LAW, fulfilled in Christ
A story is told about Fiorello LaGuardia, who, when he was mayor of New York City during the worst days of the Great Depression and all of WWII, was called by adoring New Yorkers 'the Little Flower' because he was only five foot four and always wore a carnation in his lapel. He was a colorful character who used to ride the New York City fire trucks, raid speakeasies with the police department, take entire orphanages to baseball games, and whenever the New York newspapers were on strike, he would go on the radio and read the Sunday funnies to the kids.
One bitterly cold night in January of 1935, the mayor turned up at a night court that served the poorest ward of the city. LaGuardia dismissed the judge for the evening and took over the bench himself. Within a few minutes, a tattered old woman was brought before him, charged with stealing a loaf of bread. She told LaGuardia that her daughter's husband had deserted her, her daughter was sick, and her two grandchildren were starving. But the shopkeeper, from whom the bread was stolen, refused to drop the charges. "It's a real bad neighborhood, your Honor." the man told the mayor. "She's got to be punished to teach other people around here a lesson." LaGuardia sighed. He turned to the woman and said "I've got to punish you. The law makes no exceptions--ten dollars or ten days in jail."

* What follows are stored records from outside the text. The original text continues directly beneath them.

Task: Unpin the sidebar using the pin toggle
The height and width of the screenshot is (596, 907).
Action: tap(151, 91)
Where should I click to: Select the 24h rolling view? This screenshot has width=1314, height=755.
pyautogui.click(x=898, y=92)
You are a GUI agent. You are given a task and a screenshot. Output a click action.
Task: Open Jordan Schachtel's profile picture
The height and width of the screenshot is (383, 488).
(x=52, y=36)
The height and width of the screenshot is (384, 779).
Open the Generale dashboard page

But even as he pronounced sentence, the mayor was already reaching into his pocket. He extracted a bill and tossed it into his famous sombrero saying: "Here is the ten dollar fine which I now remit; and furthermore I am going to fine everyone in this courtroom fifty cents for living in a town where a person has to steal bread so that her grandchildren can eat. Mr. Baliff, collect the fines and give them to the defendant." So the following day the New York City newspapers reported that $47.50 was turned over to a bewildered old lady who had stolen a loaf of bread to feed her starving grandchildren, fifty cents of that amount being contributed by the red-faced grocery store owner, while some seventy petty criminals, people with traffic violations, and New York City policemen, each of whom had just paid fifty cents for the privilege of doing so, gave the mayor a standing ovation.
Brennan Manning, The Ragmuffin Gospel, Multnomah, 1990, pp. 91-2.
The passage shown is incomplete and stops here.